İnsan,

durmuş göktekin

Paylaşımcı
Katılım
16 Ağu 2009
Mesajlar
185
Tepkime puanı
7
Puanları
0
Yaş
88
İnsan,

Nisyan kökünden türetilen insan, unutkanlık manasına gelmektedir. Yaratan Allah (cc) bunu bildiği için, yapacağımız muamelelerde yazmamızı ve bir kayda bağlayıp şahitler huzurunda imza etmemizi istiyor. İnsanın, insanlığını kastederek, insan neye göre insandır? Diye düşünürken aklıma şunlar geldi: Allah, mutlak adalet sahibidir. İnsan da bu sıfatla muttasıftır, sıfatlandırılmıştır. Adaletli olmak insanın fıtratında vardır. Yaşadığı müddetçe bu sıfatı kullanır. Bütün sıfatlarını iradesi ile kullandığı için, doğrular ve yanlışlar, az veya çok kendi elindedir. Hayatı boyunca ne yaparsa İslamlığı, yani Müslümanlığı kadar yapar. Öyle ise insan, birinci kategoride; İslamlığı kadar insandır. İkinci kategoride insan; ilmi ve ameli kadar insandır.

Adaletin olmadığı yerde, insan isyan eder. İsyan ettiği meselede durup düşünmek lazım. Bu insan neden isyan etti. Bunun isyanını bertaraf etmenin yolu, önce insanlıkla, yani akıl ile yani adaletle olmalı. Yoksa elimde kuvvet var diye insanların başı ezilmeye çalışılmamalı. Bunun yerine, onun nedeni araştırılmalı ve isyanın kökü adaletle kurutulmalıdır. Yanlış politikalar yüzünden bugünkü hale gelen Doğu ve Güneydoğu bölgesinde yaşayan insanların durumu buna açık bir örnektir.

İkinci kategoride insan; ilmi ve ameli kadar insandır, demiştik.
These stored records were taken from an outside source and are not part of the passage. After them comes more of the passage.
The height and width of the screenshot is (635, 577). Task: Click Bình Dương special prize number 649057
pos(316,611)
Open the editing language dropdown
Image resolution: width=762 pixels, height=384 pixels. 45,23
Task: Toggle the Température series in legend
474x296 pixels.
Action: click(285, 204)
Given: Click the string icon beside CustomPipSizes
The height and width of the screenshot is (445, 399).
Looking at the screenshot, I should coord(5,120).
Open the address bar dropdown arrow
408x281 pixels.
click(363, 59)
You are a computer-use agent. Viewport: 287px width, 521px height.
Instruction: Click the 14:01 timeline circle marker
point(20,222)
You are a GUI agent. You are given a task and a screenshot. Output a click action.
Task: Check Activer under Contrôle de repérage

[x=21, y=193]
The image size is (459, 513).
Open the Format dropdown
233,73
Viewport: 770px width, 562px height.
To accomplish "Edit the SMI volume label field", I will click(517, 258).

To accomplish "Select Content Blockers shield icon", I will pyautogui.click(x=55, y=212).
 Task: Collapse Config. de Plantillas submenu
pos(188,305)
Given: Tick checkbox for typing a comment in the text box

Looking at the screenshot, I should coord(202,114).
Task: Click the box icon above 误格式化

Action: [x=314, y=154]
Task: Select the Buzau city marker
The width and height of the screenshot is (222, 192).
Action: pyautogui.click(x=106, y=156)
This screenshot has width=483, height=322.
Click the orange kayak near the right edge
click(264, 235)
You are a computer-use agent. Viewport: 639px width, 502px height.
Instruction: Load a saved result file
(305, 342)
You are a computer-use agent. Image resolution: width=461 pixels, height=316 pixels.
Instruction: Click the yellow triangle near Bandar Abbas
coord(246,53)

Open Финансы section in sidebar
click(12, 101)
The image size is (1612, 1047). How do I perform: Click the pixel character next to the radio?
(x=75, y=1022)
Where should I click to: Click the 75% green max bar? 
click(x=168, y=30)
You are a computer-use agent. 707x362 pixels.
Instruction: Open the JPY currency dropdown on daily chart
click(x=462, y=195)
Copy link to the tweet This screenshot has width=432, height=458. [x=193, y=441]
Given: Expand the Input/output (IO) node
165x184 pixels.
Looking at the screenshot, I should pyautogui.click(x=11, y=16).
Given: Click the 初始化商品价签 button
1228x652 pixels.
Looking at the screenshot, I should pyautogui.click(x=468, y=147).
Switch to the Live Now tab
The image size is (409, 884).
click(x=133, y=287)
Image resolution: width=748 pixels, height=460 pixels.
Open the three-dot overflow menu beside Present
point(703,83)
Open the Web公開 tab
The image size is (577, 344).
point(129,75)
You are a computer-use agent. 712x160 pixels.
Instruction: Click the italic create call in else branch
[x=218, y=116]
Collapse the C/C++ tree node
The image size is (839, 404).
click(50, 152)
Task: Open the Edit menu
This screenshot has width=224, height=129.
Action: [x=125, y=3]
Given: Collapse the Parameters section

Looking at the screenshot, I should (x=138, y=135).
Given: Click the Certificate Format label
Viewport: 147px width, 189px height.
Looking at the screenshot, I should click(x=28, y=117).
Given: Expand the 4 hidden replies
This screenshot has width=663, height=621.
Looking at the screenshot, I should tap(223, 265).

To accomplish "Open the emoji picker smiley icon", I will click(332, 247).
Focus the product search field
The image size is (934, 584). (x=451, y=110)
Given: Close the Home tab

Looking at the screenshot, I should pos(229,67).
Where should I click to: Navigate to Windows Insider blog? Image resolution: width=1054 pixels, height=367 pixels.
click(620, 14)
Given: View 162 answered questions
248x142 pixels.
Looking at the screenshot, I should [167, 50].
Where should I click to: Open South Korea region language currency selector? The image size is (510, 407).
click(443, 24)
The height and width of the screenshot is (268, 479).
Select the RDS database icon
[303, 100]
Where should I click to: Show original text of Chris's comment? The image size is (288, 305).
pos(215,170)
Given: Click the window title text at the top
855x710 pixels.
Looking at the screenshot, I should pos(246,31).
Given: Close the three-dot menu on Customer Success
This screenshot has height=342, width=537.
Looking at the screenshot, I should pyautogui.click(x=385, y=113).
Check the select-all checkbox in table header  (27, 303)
Buna da biraz açıklık getirelim. Allah, kurduğu bu nizamı kanunlarla idare ediyor. Allah icraatını sıfatlarıyla yapar. Fen ilimlerini de yaratan Allah’tır. Allah, her şeyi mükemmel şekilde yapmış ve yaratmış. Hayatı devam eden insan, meseleleri ilmen ne kadar biliyorsa ve bildiklerini hayata ne kadar geçirebiliyorsa o kadar insandır. Bugün Alman’ın yaptığı iş sağlam ve kaliteli, Müslüman’ın yaptığı iş kötü ve çürükse; durup düşünmeli. Kim ilmen ve amel bakımından ne kadar üstünse, insanlığı da o kadar farklıdır.

Güneş balçıkla sıvanmaz. Gerçekler acısıyla, tatlısıyla ortada. Hasta, doktorun bıçağından kaçtıkça yaşama şansını kaybeder. Acıtsa da bıçağın altına yatmayı göze almalıyız. Allah; “emredildiğin gibi dosdoğru ol” derken, biz eğrilikte deveyi geçtik. İşvereni dinlemeyen işçinin hayatı güzelleşir mi?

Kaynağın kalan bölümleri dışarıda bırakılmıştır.